In a new edition of its propaganda magazine, the Islamic State mocks Western claims that the terrorist group isn't "Islamic," adding that politicians will refuse to say it "regardless of how much it stands in opposition to facts and common sense."

The July 31 edition of Dabiq, titled “Break the Cross," explains to the West “Why We Hate You and Why We Fight You," Fox News reported.

“Many Westerners, however, are already aware that claiming the attacks of the mujahidin to be senseless and questioning incessantly as to why we hate the West and why we fight them is nothing more than a political act and a propaganda tool,” one article reads. “The politicians will say it regardless of how much it stands in opposition to facts and common sense just to garner as many votes as they can for the next election cycle.”

“There are exceptions among the disbelievers, no doubt, people who will unabashedly declare that jihad and the laws of the Shari’ah — as well as everything else deemed taboo by the Islam-is-a-peaceful-religion crowd — are in fact completely Islamic, but they tend to be people with far less credibility who are painted as a social fringe, so their voices are dismissed and a large segment of the ignorant masses continues believing the false narrative," the article continues.

The article drives at the heart of the ongoing discussion in the U.S., which is whether politicians should use the term "radical Islamic terrorism." Many on the political left, including President Barack Obama, refuse to say it for fear that it would paint all Muslims as terrorists.

Many Republicans, on the other hand, most notably the party's nominee for president, Donald Trump, say "radical Islamic terrorism" without apology and often criticize those who refuse to say the words.

And in a move that seems to show just how quickly the Islamic State can produce its publications, the magazine also features an image of fallen Muslim American Army Capt.

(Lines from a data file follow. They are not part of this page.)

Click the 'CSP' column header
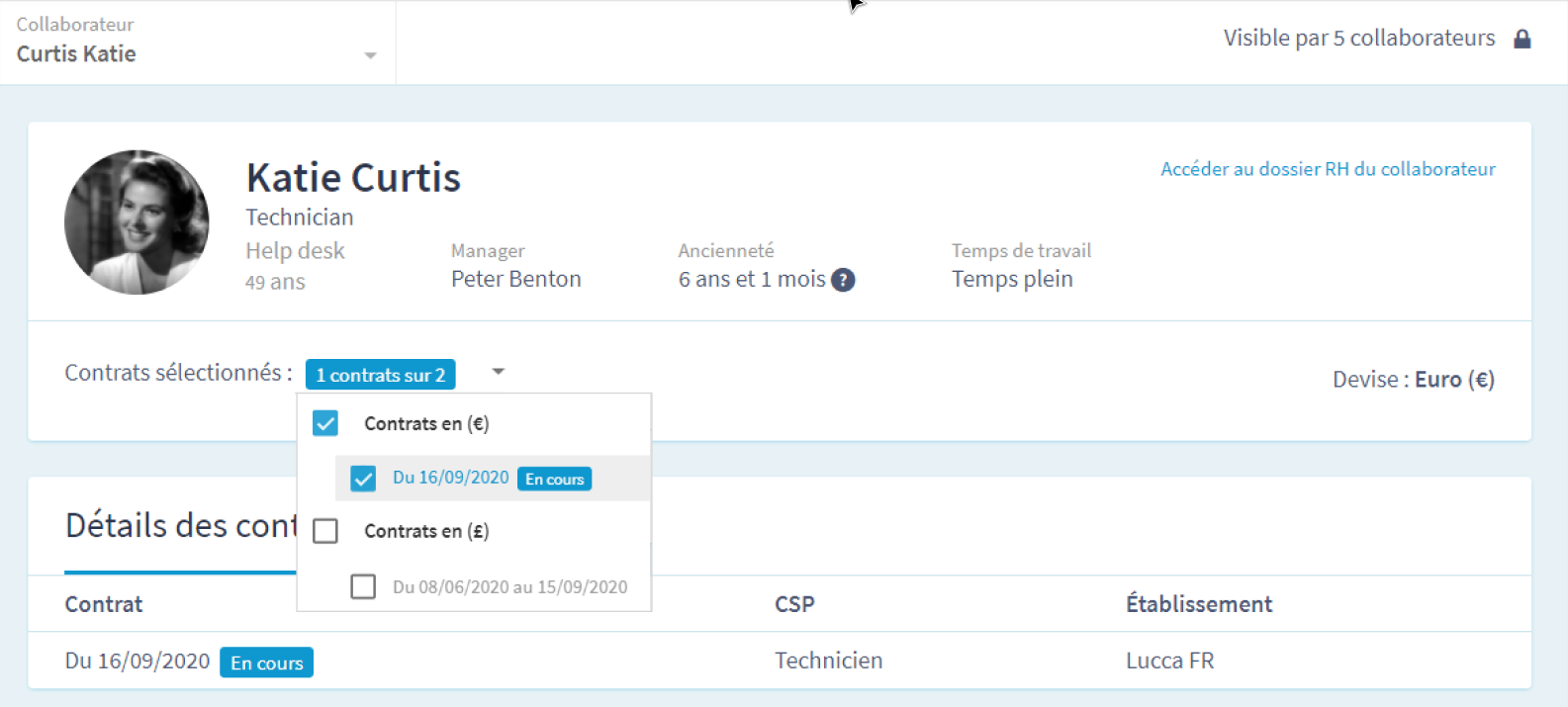point(794,604)
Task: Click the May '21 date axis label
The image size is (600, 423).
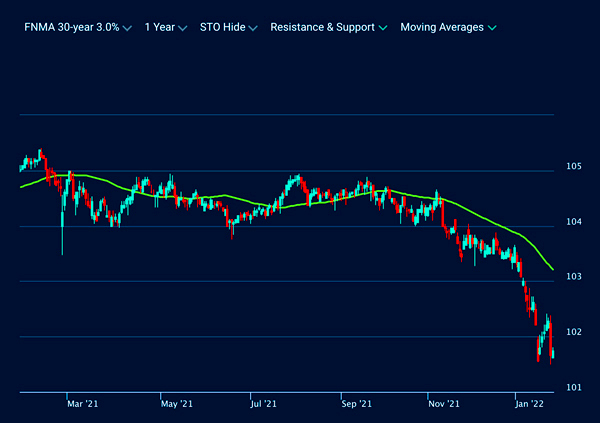Action: [x=176, y=404]
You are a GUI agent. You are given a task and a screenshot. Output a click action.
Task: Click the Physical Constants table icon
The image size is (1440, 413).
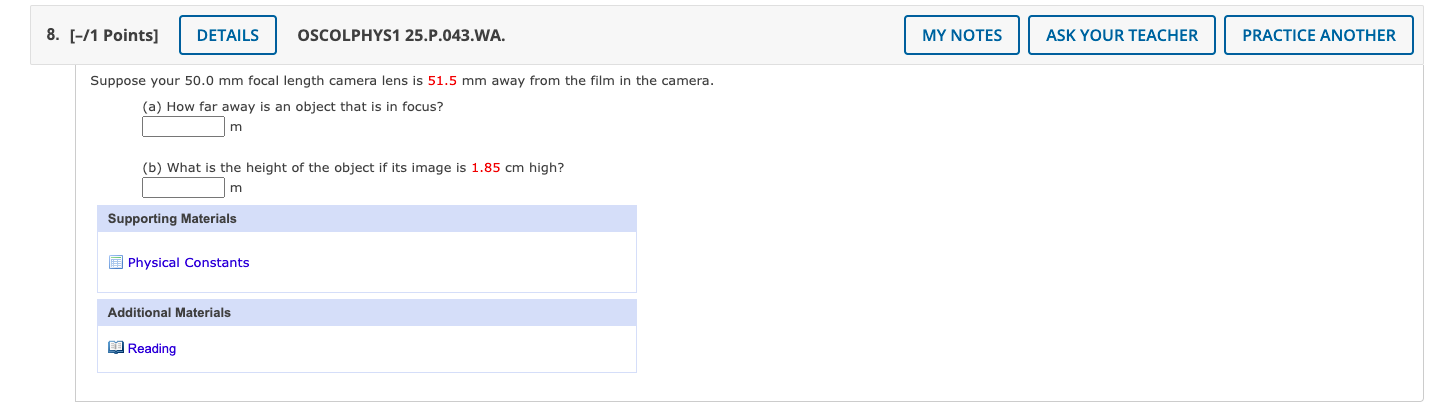coord(116,263)
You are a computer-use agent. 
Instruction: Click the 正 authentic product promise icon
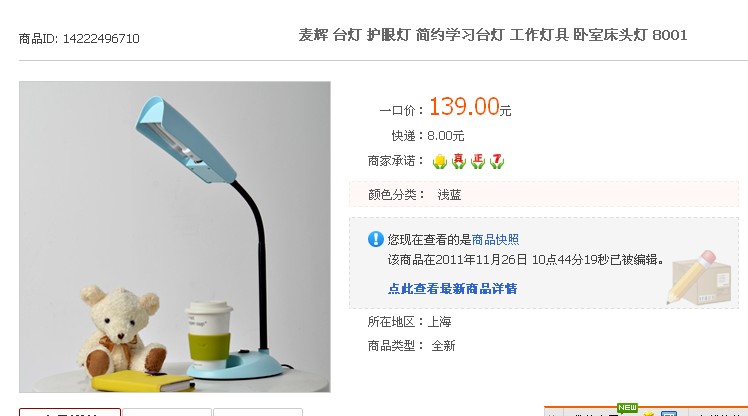pyautogui.click(x=478, y=161)
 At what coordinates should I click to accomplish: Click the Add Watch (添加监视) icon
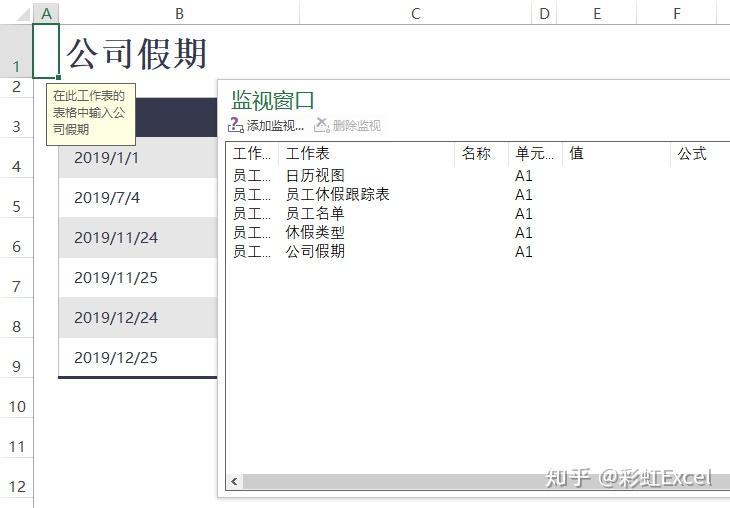(x=236, y=125)

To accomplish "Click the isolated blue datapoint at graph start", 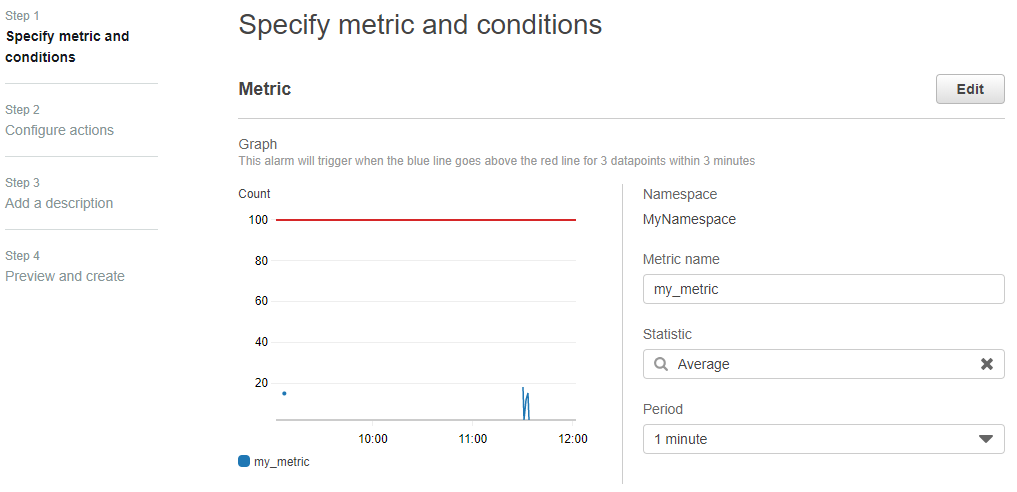I will pyautogui.click(x=284, y=393).
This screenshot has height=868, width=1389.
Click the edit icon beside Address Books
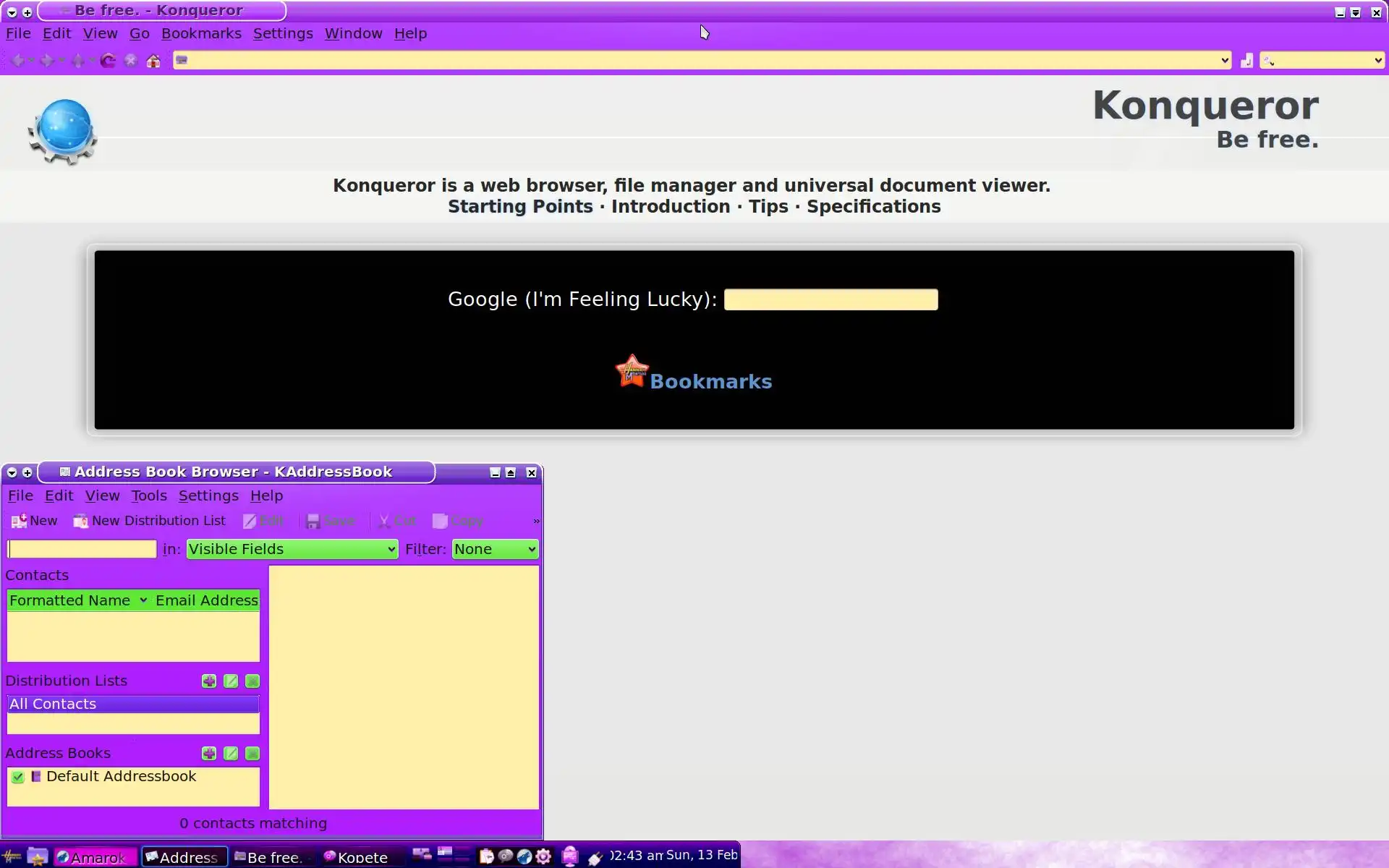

Humayun Khan, whose father delivered a viral speech at the Democratic National Convention in Philadelphia last week in which he blasted Trump, saying the billionaire businessman has "sacrificed nothing and no one" for his country. Trump fired back, setting off a media firestorm that lasted for days. Trump's comments, which he made in an interview over the weekend, came just one day before the latest Dabiq edition was published.